12.1.14

Just look at me, PLEASE

It's been brought to my attention that I don't blog as much any more, and that the nature of the blog has changed so, well, why not start this year off properly with a return to form?  And what better return to form than a rant?

Way back, when I was a sweeter young thing and dinosaurs roamed the earth, I was taught that there was as way to do things.  And one of those things was how to "serve" the public - first as a chambermaid/coffee pourer at an inn in upstate NY and then as part of the box office team at a summer stock theatre.  Rule number one: make eye contact with customers, let them know you see them and are aware they need you.

When I was in the box office, if there I was helping someone on the phone and someone walked up to the ticket window, I was supposed to make eye contact - if there was an appropriate moment, interrupt the phone call and say (to the person in front of me) "just a moment" or if there wasn't an appropriate moment, give the "just a second sign".  No one was to feel that they weren't important.

That rule held true as I worked my way through other box office experiences, working as a receptionist and other jobs.  Even when handling 10 incoming lines and 400 extensions, the person in front of me got eye contact, a smile and some indication that I knew they were there (sometimes I'd even write a note so we could communicate).

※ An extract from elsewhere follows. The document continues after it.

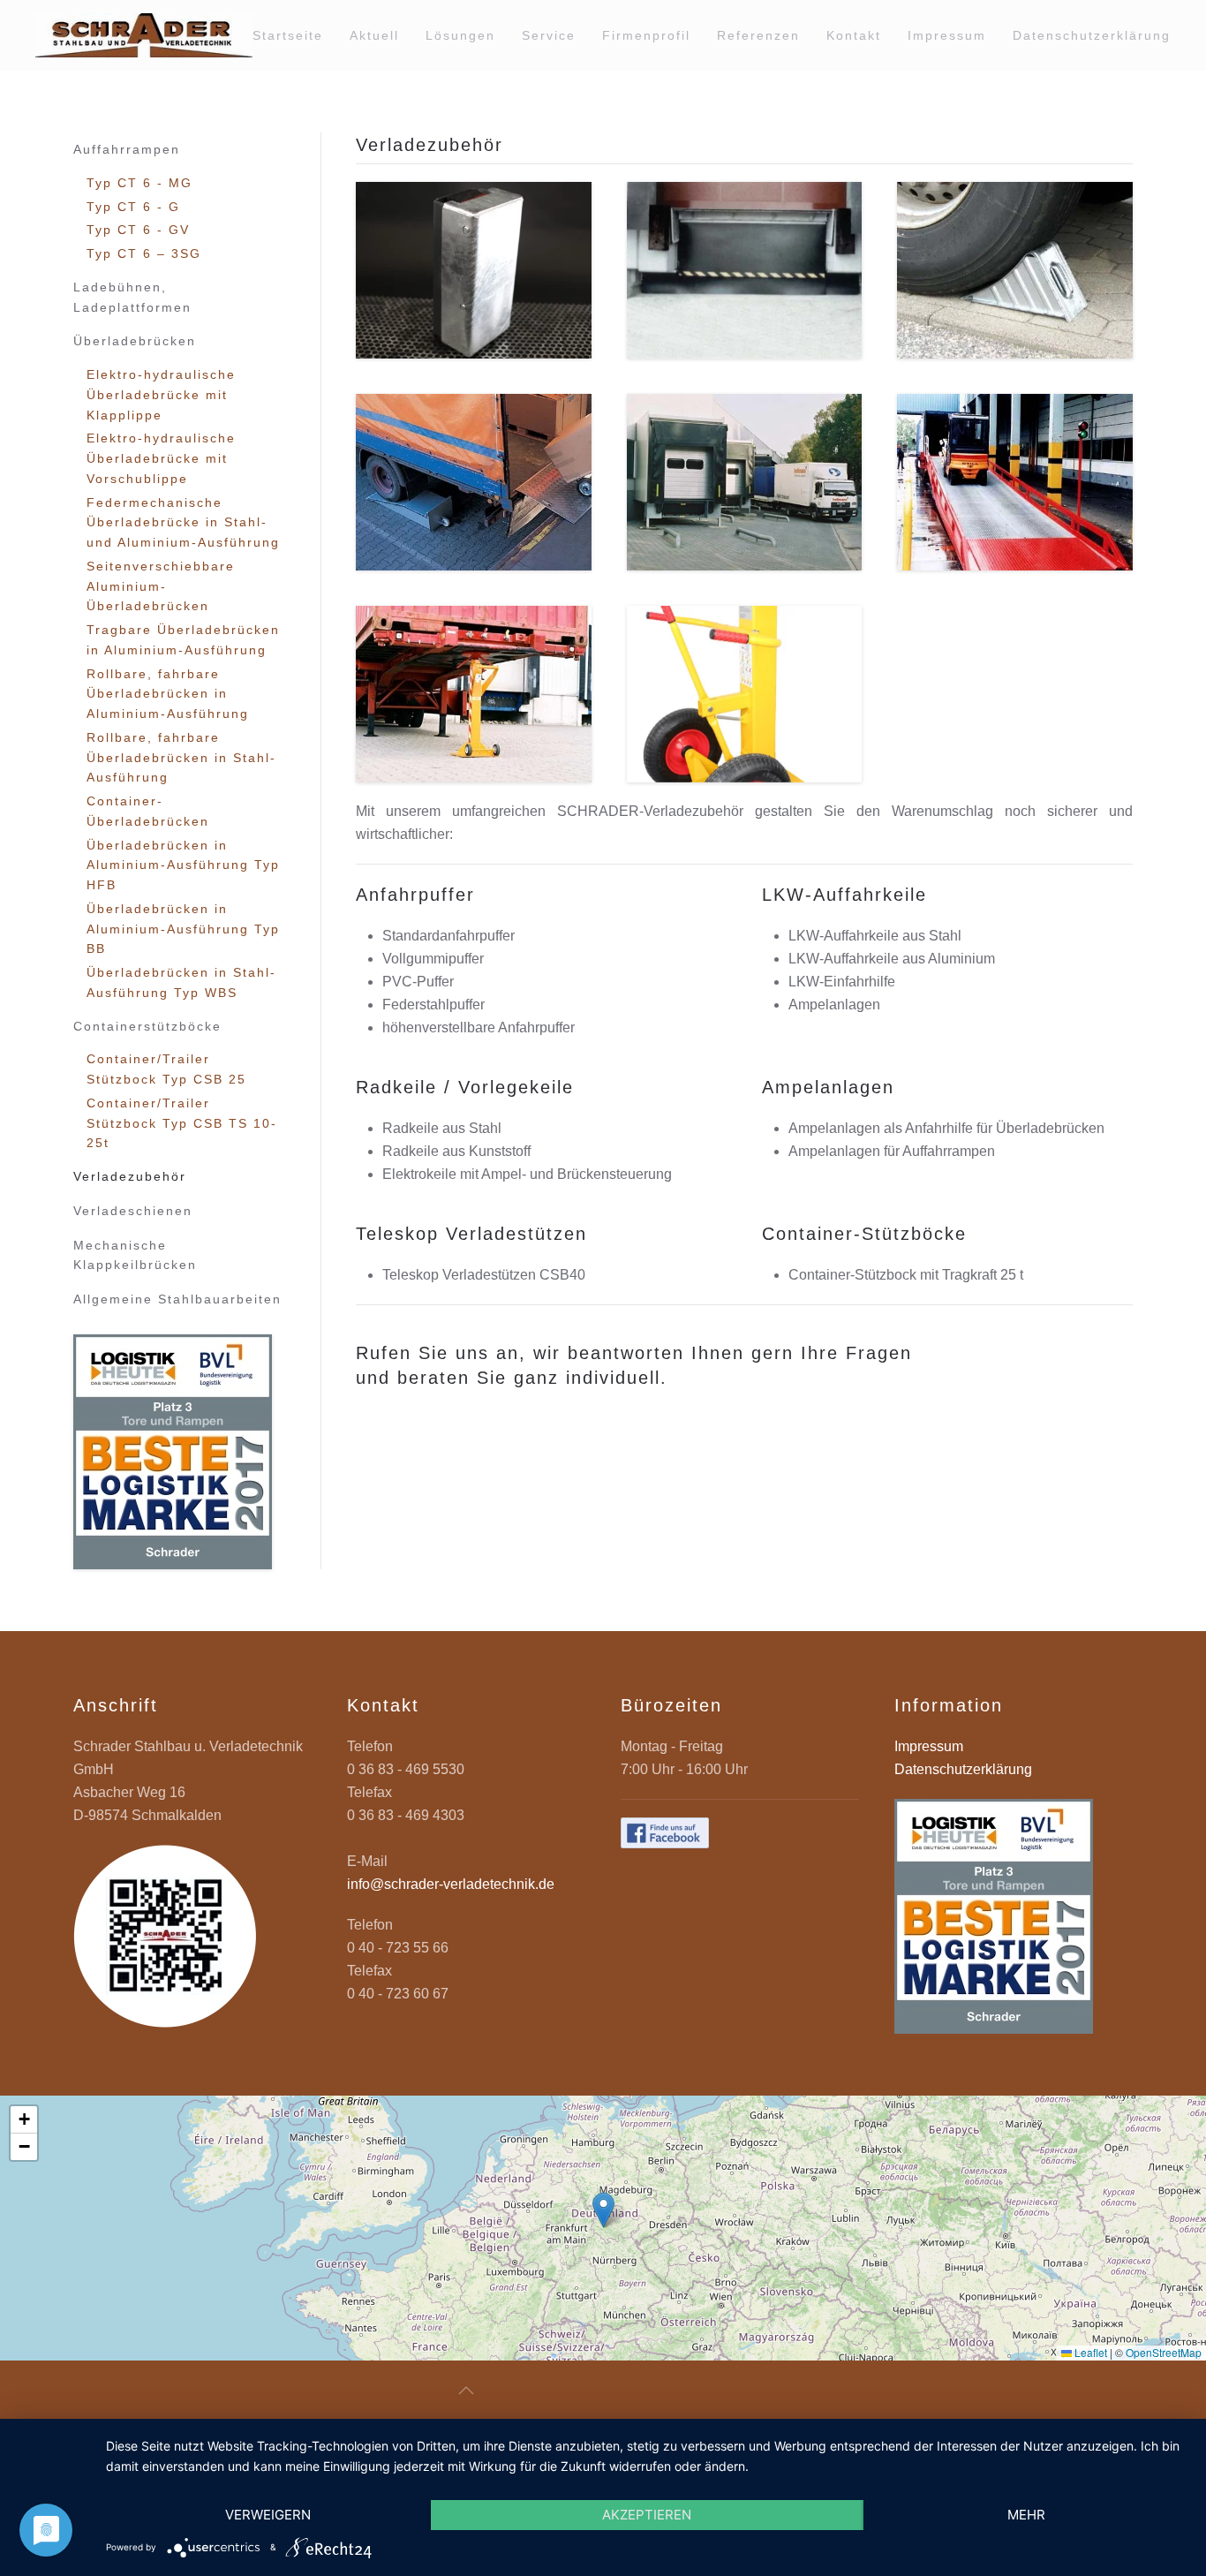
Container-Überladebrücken (148, 811)
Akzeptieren (646, 2514)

Why has that rule been forgotten?  It's so incredibly rude to not acknowledge someone right there.  Most recent example?  My local CVS, where I was just yesterday, getting a refilled prescription.  I stood there, patiently waiting for one of the two people behind the counter to even glance in my direction.  I wasn't the only one there, but to the gentleman on the phone and the woman checking out the two customers ahead of me, I might as well have been at home... or invisible.  What a small amount of effort it would have taken to look at me and indicate that yes, they knew there was another patient waiting.  Patiently.  It's the same everywhere I go: eye contact and looking at patrons/clients/customers is so rare, so unusual as to be virtually extinct.  And it's not just young whippersnappers who fail to do it: the two CVSers were close to my age.

Bring back the good old days, please.  What's wrong with a little in person civility in a century when we're increasingly communicating digitally?  Anyone?